What a difference a year makes. New Year resolutions, especially for organizations, are rarely ground-breaking or completely different from previous years’ goals, resolutions or commitments. However, 2021 does include plans for products and services that few association leaders expected to see on their to-do list 12 months ago.
In a 2019 survey of association executives’ perceptions of the economic outlook in 2019, there was no pandemic or associated recession. When asked what they considered their greatest challenges to addressing a potential recession or economic downturn, participants pointed to institutional resistance (31%) and a slow board (30%) lacking agreement (25%) as significant obstacles to quickly responding to a potential recession. By 2020, each obstacle had decreased by about 10 points.
In the 2020 Association Economic Outlook Report, association executives point to changes in messaging to their members as the most noticeable change in 2020 and identify new opportunities that had not been considered before their experiences in 2020.
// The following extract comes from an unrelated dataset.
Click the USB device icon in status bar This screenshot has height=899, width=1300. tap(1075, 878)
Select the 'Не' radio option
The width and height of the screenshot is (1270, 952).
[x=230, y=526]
The greatest change in messaging was a switch from traditional messages about activities and association services to members to sharing crucial information that helped members during the crisis (90%). Other changes included:
- 73% — Empathizing with members
- 50% — Emphasizing association networking opportunities
- 40% — Offering members economic assistance
- 17% — Offering career assistance
Opportunities that association leaders plan to explore – that were not even considered in 2019 – include:
- 84% — Increase virtual professional development opportunities for members
- 78% — Develop new products and services to assist members
- 72% — Reevaluate and streamline internal processes
- 45% — Conduct market research and data analytics
- 43% — Increase virtual professional development opportunities for employees
Even as association leaders expect challenges with membership retention and growth, 81% are very or moderately confident that they will successfully maneuver the challenges of the recession and pandemic as they continue to adapt to new realities.